A new report suggests the MTA can’t be trusted to fix the system’s massive problems.
In brief, New York’s subways are in no short supply of two things: deep-seated, systemic problems and people who propose ways to fix them. Almost every day, a solution is put forth to unwind decades worth of deferred maintenance, bad political decisions, and infrastructure that ages by the minute. We look for answers abroad, nationwide, and often, here at home. In fact, there’s a vast community of NYC-based transit thinkers and tinkerers who have dedicated their lives to devising ideas on how our commutes can be a little less shitty.
However, most of the time ambitions fall upon deaf bureaucratic ears: after being asked at a recent board meeting about making the system more handicap-accessible, Metropolitan Transit Authority (MTA) Chairman Joe Lhota was reportedly overheard on a hot mic muttering, “Like I don’t have enough fucking problems.”
With that said, the Regional Plan Association’s (RPA) Fourth Regional Plan couldn’t have arrived at a better time.
Amongst critics, the 95-year-old urban research nonprofit—the oldest of its kind in America—is seen as a sort of master of ceremonies, crystal-balling development issues, and mega-projects in the tri-state region of New York, New Jersey, and Connecticut years in advance. In its time, RPA has released three such plans: in 1929, as the region was urbanizing; in 1968, during the great suburban sprawl; and in 1996, as the region recovered from two decades of decline. Then, the group called for, and ultimately influenced the creation of, transit improvements like the Second Avenue Subway and the East Side Access for the Long Island Rail Road.
The fourth plan, released on Thursday after five years of research, comes at a time when the transit landscape appears grimmer than ever, with delays and breakdowns now daily occurrences, and short- and long-term improvements measured both in years and billions of dollars. RPA argues that, although the economic picture now may look rosy for the region, dismal transit networks could hamper growth going forward. As we already know, New Yorkers are losing jobs and money due to subway woes.
The 25-year plan touches upon a number of issues and ultimately offers 61 recommendations to amend areas like housing, affordability, and the growing spectre of climate change. But since Tunnel Vision is a blog about subways, we’ll keep it to just transit. And to get the subways up and running again, RPA’s plan offers two major pathways forward.
The first would be, perhaps, the most shocking to New Yorkers: switching the subway system over to a ‘24/3’ model, where New York’s subways would shut down from 12:30 AM to 5 AM on weeknights, but stay open entirely from Friday to Sunday. As it stands, New York’s metro is known internationally for being the subway that doesn’t sleep. “But that’s why the stations look like they do,” said Rich Barone, RPA’s VP of transportation.
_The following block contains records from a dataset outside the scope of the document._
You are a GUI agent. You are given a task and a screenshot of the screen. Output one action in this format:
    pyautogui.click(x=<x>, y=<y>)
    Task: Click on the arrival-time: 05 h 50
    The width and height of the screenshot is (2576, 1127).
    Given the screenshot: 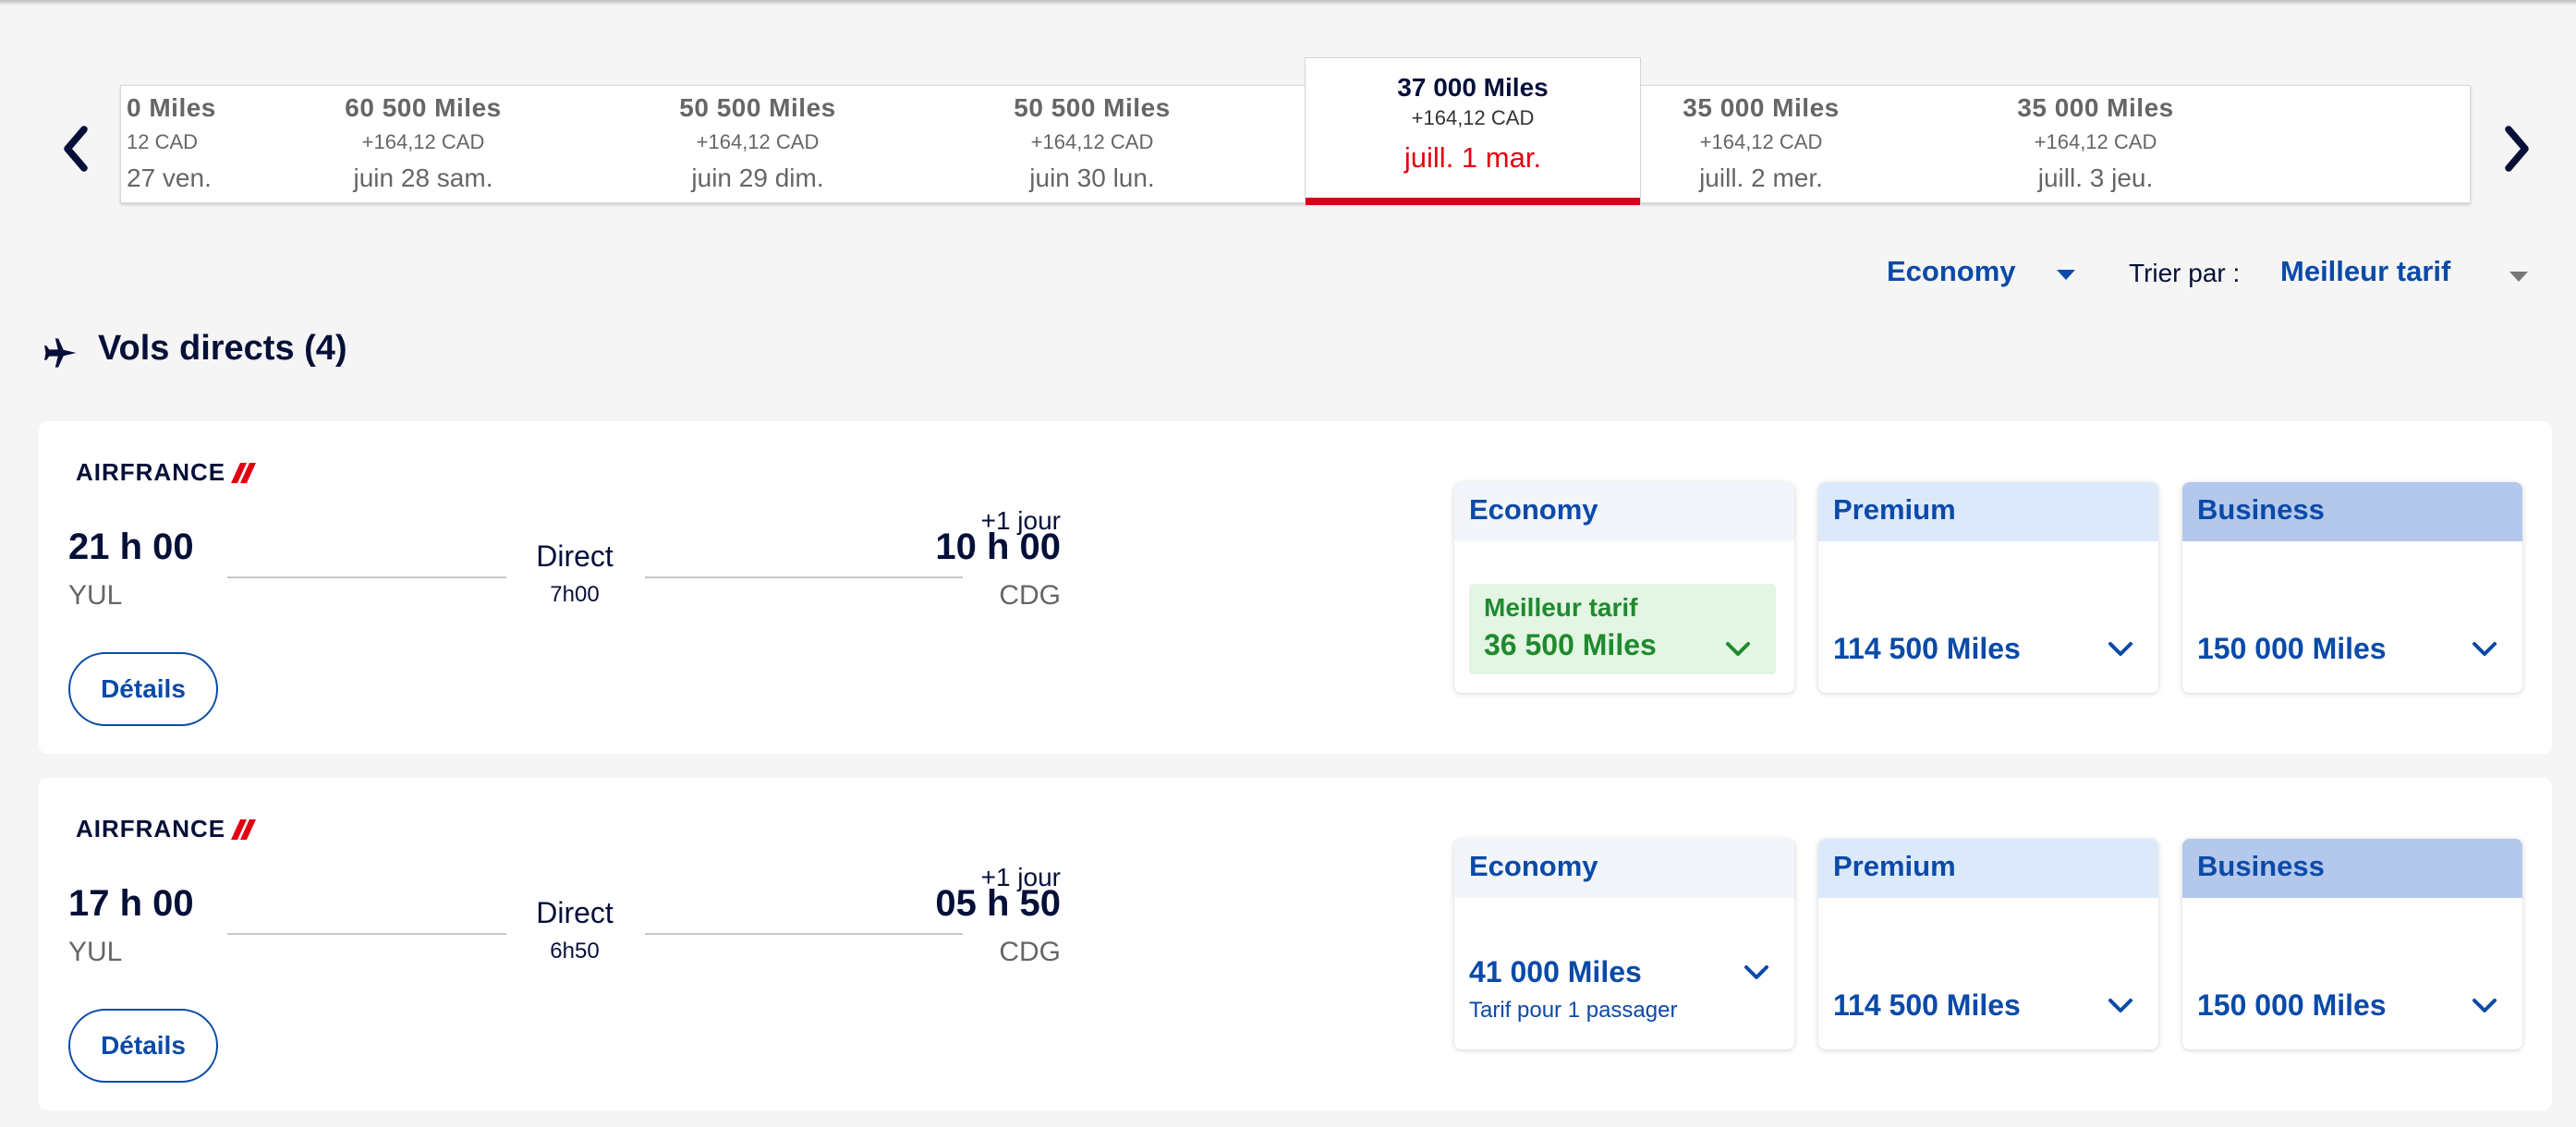 What is the action you would take?
    pyautogui.click(x=998, y=903)
    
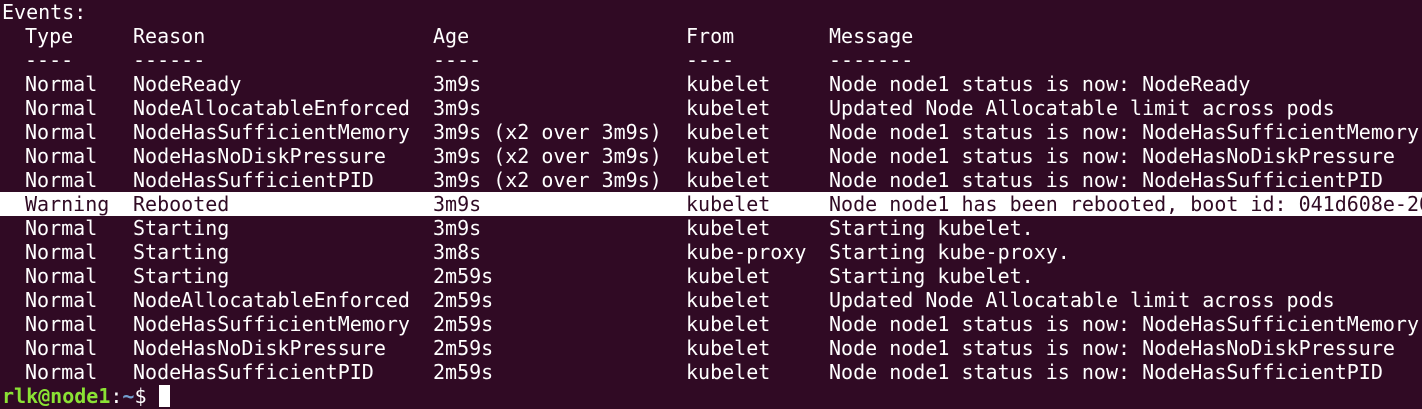  I want to click on prompt-symbol: $, so click(146, 396).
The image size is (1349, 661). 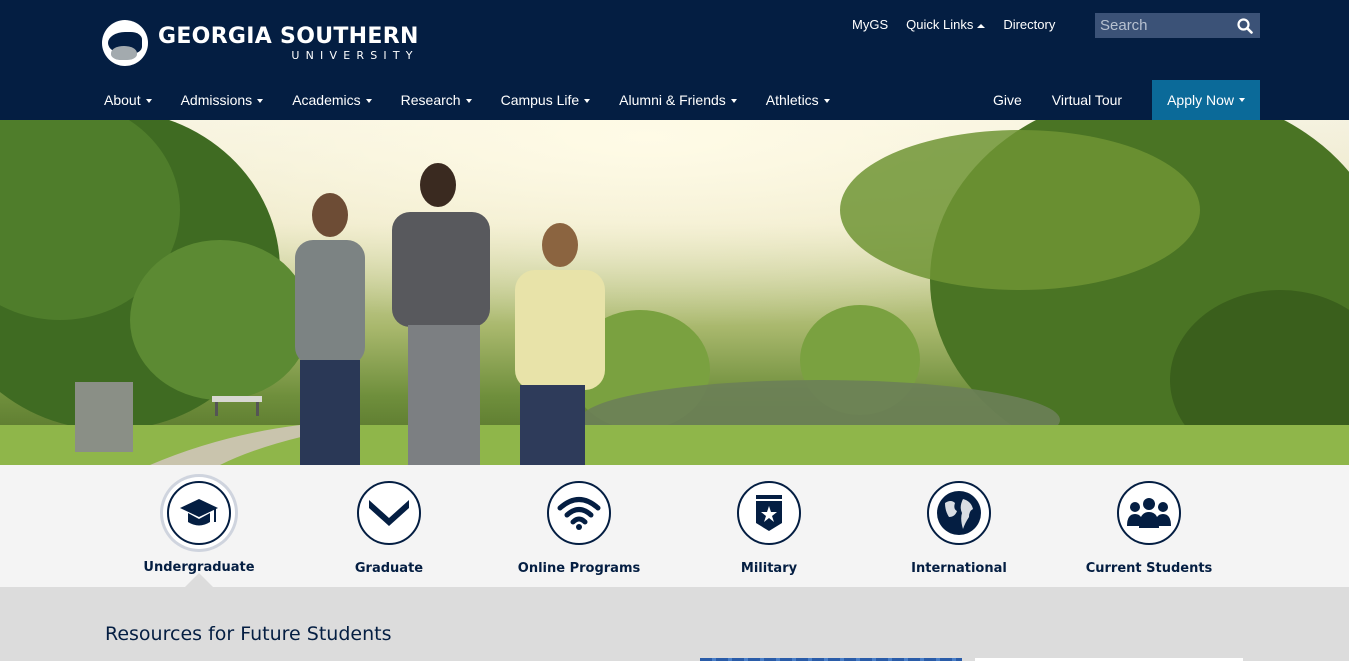 I want to click on nav-label: Athletics, so click(x=792, y=100).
Shutting down the subways overnight would allow for more routine maintenance, which other cities that do close temporarily are better able to complete, Barone argued. The report found that only 1.5 percent of total daily ridership actually occurs during those hours, and asserts that the population can instead be serviced by overnight buses. The idea here is that buses would be able to better move people at that time, with less-congested streets. But few things piss off New Yorkers more than hearing that a shuttle bus is running in lieu of a subway.
Secondly, the plan asks New Yorkers to improve their tolerance for—or, really, get used to—12-18 month-long shutdowns like the one that inspired this blog. Using the L train shutdown in 2019 as an example, RPA says that wholesale closures of entire lines are really what’s needed to make them palatable to the modern age. (It was RPA that told VICE in April that the L train shutdown could be an “opportunity.”)
In order to do this, the report calls on New York State Governor Andrew Cuomo to create a ‘Subway Reconstruction Public Benefit Corporation,’ an independent entity, separate from the much-maligned MTA, whose single task would be to overhaul the city’s subway system in 15 years flat. This would include speeding up the modernization of the much-decried signal system (critics say it’d take 50 years at the current pace), and switching to a universal payment system, à la London (which is in the works). The latter would be beneficial for the myriad of transit projects—new and expanded subway lines; regional light rails; reactivated railroads on former freight lines; tunnels; etc.—that the report puts forward to keep up with the region’s rapid growth.